Document passage ->
________________________________________
It is saying I have to deinstall 1.3 first!!!!!!!!!!  That is absolutely impossible, I cannot bring the system down to install configure and test version 2, which will likely take several days.  I have read of several people who have both installed and running concurrently, but using different ports, so I know it must be possible.

How can I install the new version and get it up and running and testing without deinstalling the old version?

Marshall


----------



## SirDice (Jan 10, 2012)

mdudley said:
			
		

> That is absolutely impossible, I cannot bring the system down to install configure and test version 2, which will likely take several days.


Which is why, normally, you'd do this on a test system first.

If that system is so important that it can't be brought down, how do you update anything on it? What happens if the hardware suddenly dies? Wouldn't it be wiser to invest in some HA solution? Or at least a standby system?


----------



## anomie (Jan 10, 2012)

At very least, create a jail (with a new IP) to install it in. Test it there. When ready, deploy it to the "host" (production) environment. 

Image or dump(8) your filesystems before making changes, in case you need to roll back. 

And I agree with SirDice's sentiments: something sounds off about your SLA. You need a test environment _and_ redundancy in your production environment, or your customers will need to really adjust expectations.


----------



## mdudley (Jan 11, 2012)

I have a backup system, but it can't be a simple drop in, as multiple sales are made every minute, and by the time the backup is brought up to date, the information is already old.  As far as failures are concerned, the drives are on raid, so if one fails it is simply replaced, and if hardware fails, it is swapped out but keeping the old drives.  There is also a full operating backup system, but obviously it cannot be completely kept up to date with continuous sales coming in, so a complete swap out is a last resort.

Bringing up apache on a different ip (or port) is no problem and that is what I planned to do, to get it all working, before switching it over to version 2.

I don't understand why it says that it cannot install, from what I can tell it installs in the apache2 directory, and the 1.3 installs in the apache directory, so why should there be a problem?  I know it can be done, I have read of others who have both running concurrently.

If I deinstall the running copy before installing the new one, the system will be down for hours at a minimum.

Marshall


----------



## silverglade00 (Jan 11, 2012)

I may be wrong, but won't deinstalling it leave it still running in memory? From what I remember, things will still be running unless the service stops. Then you will have a problem. Of course, this leaves you in an even more dangerous situation. You could also make the old one as a package so if things go really wrong, you could *pkg_add* it and have minimal downtime.
________________________________________
Data for this exercise ->
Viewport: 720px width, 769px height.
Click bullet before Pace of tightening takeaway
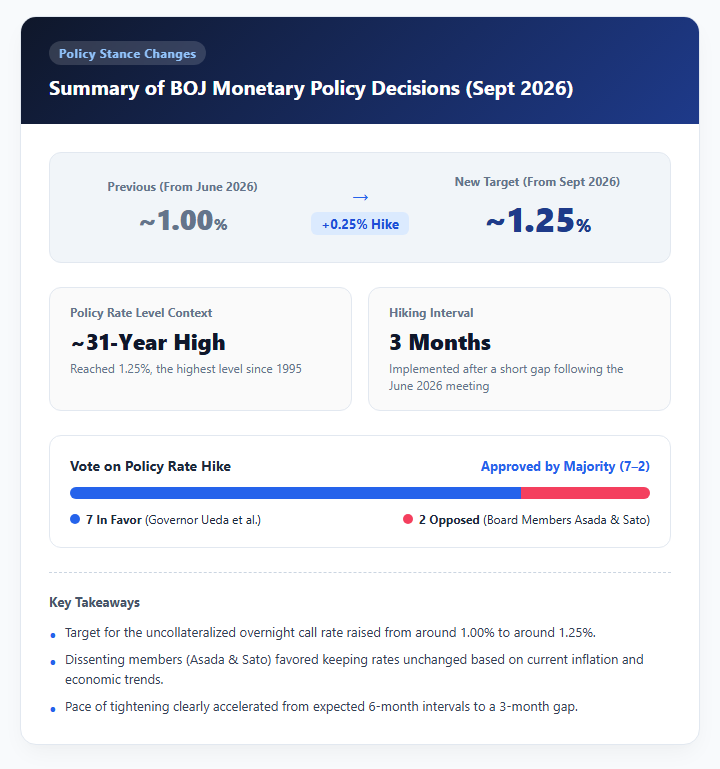(53, 710)
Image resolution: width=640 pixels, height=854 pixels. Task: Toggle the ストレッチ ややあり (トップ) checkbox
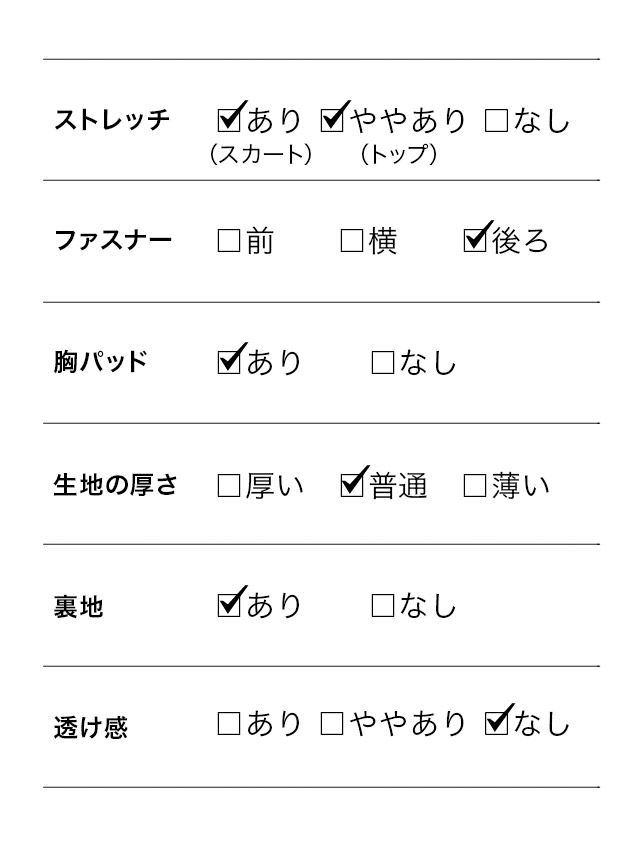(333, 121)
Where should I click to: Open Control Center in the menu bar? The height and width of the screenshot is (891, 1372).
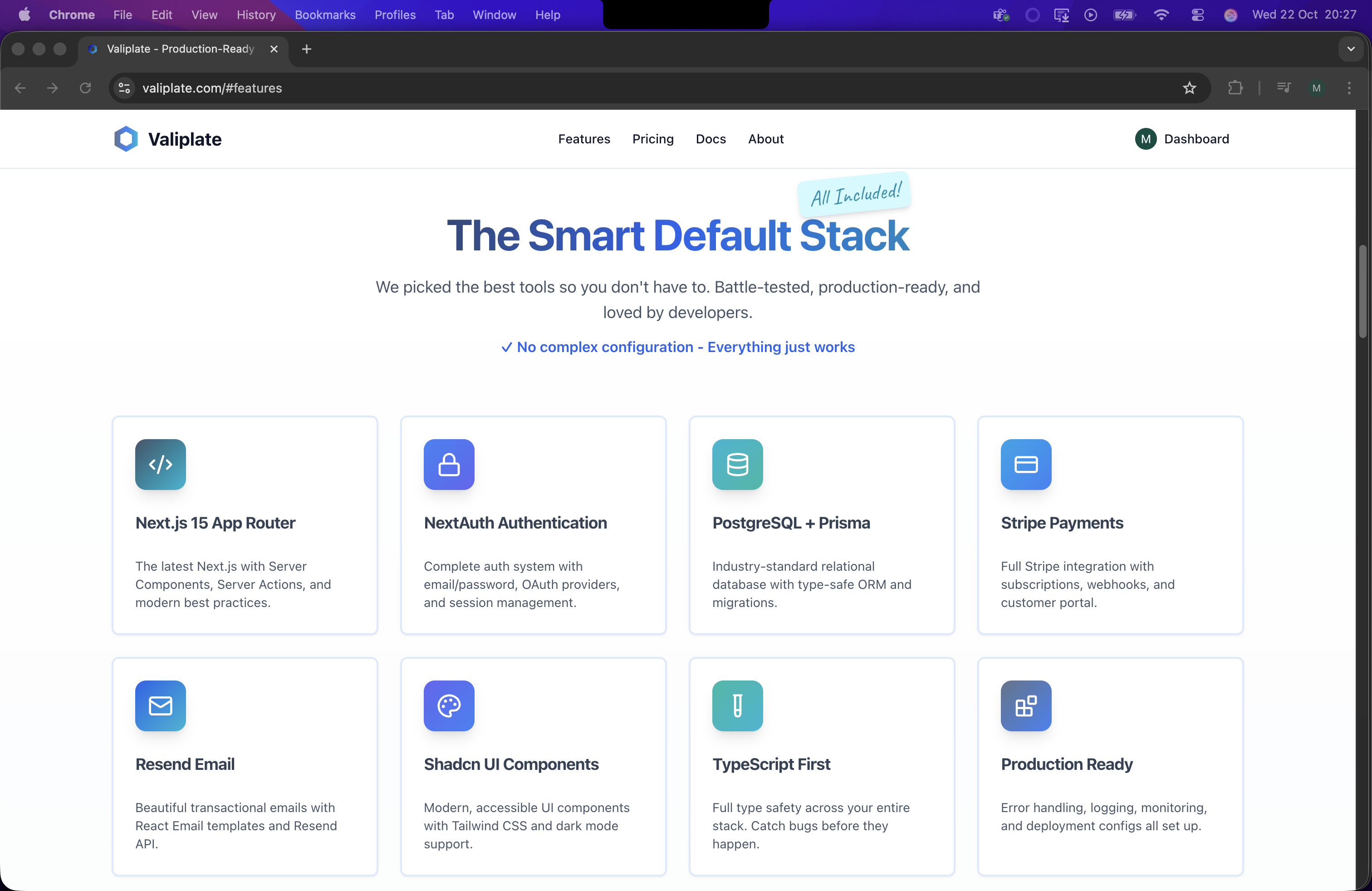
________________________________________
What is asked ->
**1.** In the forum thread on installing Apache 2 alongside 1.3:
(a) Which directory does mdudley say version 2 installs in?
(b) What does anomie say to create for installing the new version?
(c) What does silverglade00 suggest making the old version into?
**2.** Render the records from the line with "Image resolution: width=640" through the end of the records as a Markdown table with columns Row and Line, skipping blank lines and leaving out the pictures.

The responses ->
**1.**
(a) The apache2 directory.
(b) A jail with a new IP.
(c) A package, so it could be restored with pkg_add if things go really wrong.

**2.**
| Row | Line |
|---|---|
| 1 | Image resolution: width=640 pixels, height=854 pixels. Task: Toggle the ストレッチ ややあり (トップ) checkbox |
| 2 | (333, 121) |
| 3 | Where should I click to: Open Control Center in the menu bar? The height and width of the screenshot is (891, 1372). |